* _Prompt_
Give an exact transcription limited to the lines from the one with "This screenshot has" through the end of the entries, including both; no pictures belong in it.

* _Records provided_
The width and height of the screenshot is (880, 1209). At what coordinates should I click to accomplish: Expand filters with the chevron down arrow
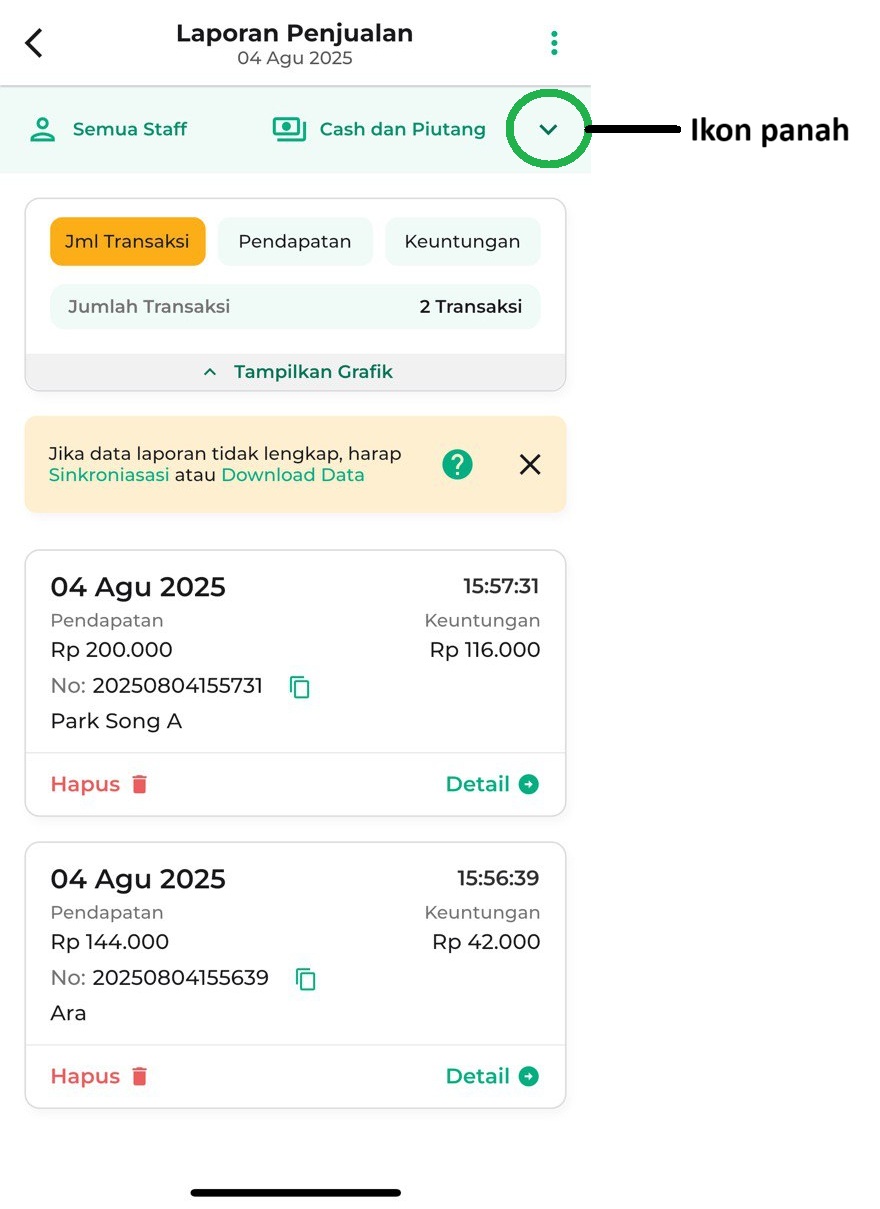tap(548, 129)
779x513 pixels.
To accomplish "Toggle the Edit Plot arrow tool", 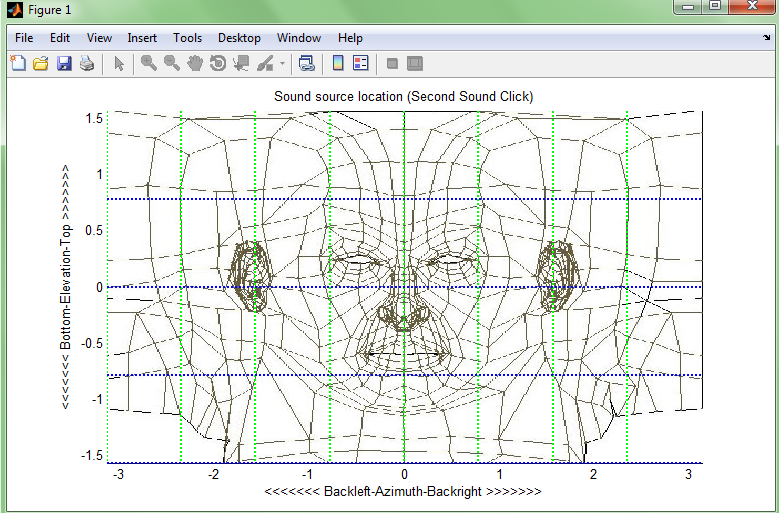I will click(119, 64).
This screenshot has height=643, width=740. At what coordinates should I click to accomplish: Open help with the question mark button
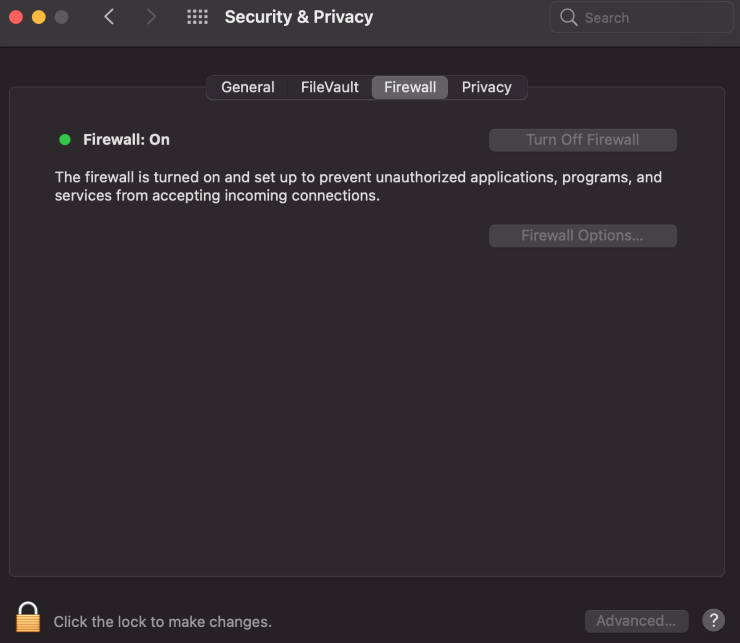(713, 620)
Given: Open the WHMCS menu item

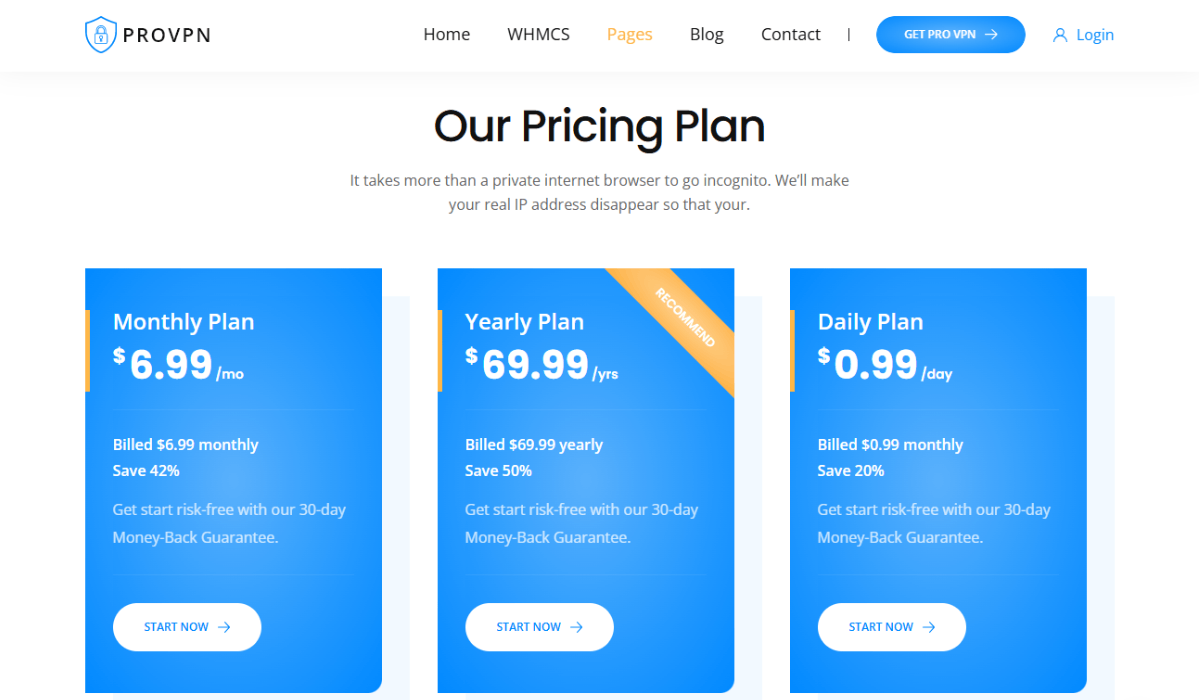Looking at the screenshot, I should tap(538, 34).
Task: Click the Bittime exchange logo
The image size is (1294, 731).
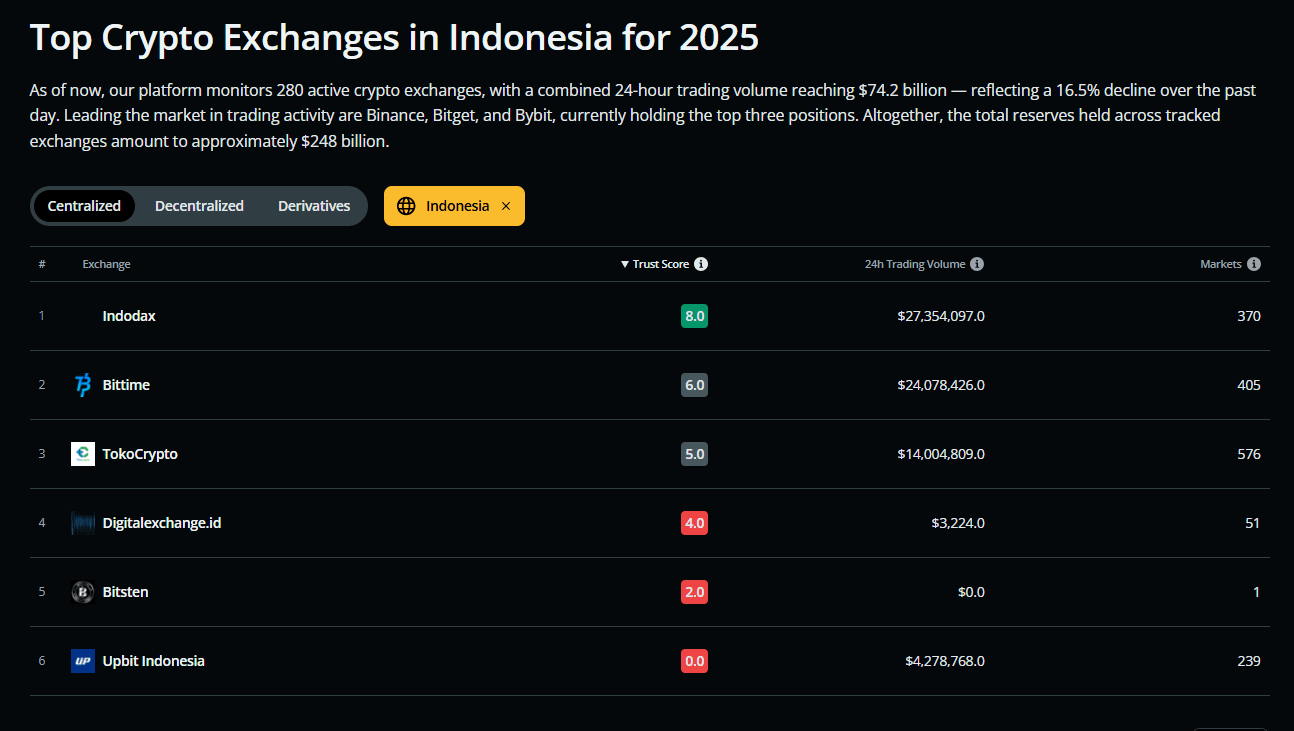Action: point(82,384)
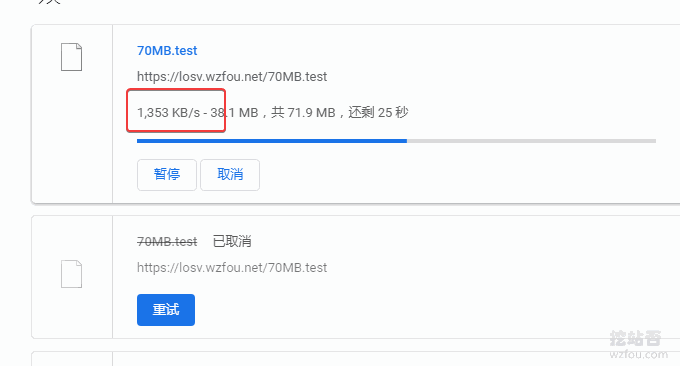Viewport: 680px width, 366px height.
Task: Open the active download's losv.wzfou.net URL
Action: [x=232, y=77]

* _Solution to the problem_
This screenshot has height=643, width=740. At what coordinates should I click to accomplish: Open help with the question mark button
(713, 620)
Given: Open the WHMCS menu item

Looking at the screenshot, I should tap(538, 34).
Task: Click the Bittime exchange logo
The image size is (1294, 731).
Action: point(82,384)
Viewport: 680px width, 366px height.
Task: Open the active download's losv.wzfou.net URL
Action: [x=232, y=77]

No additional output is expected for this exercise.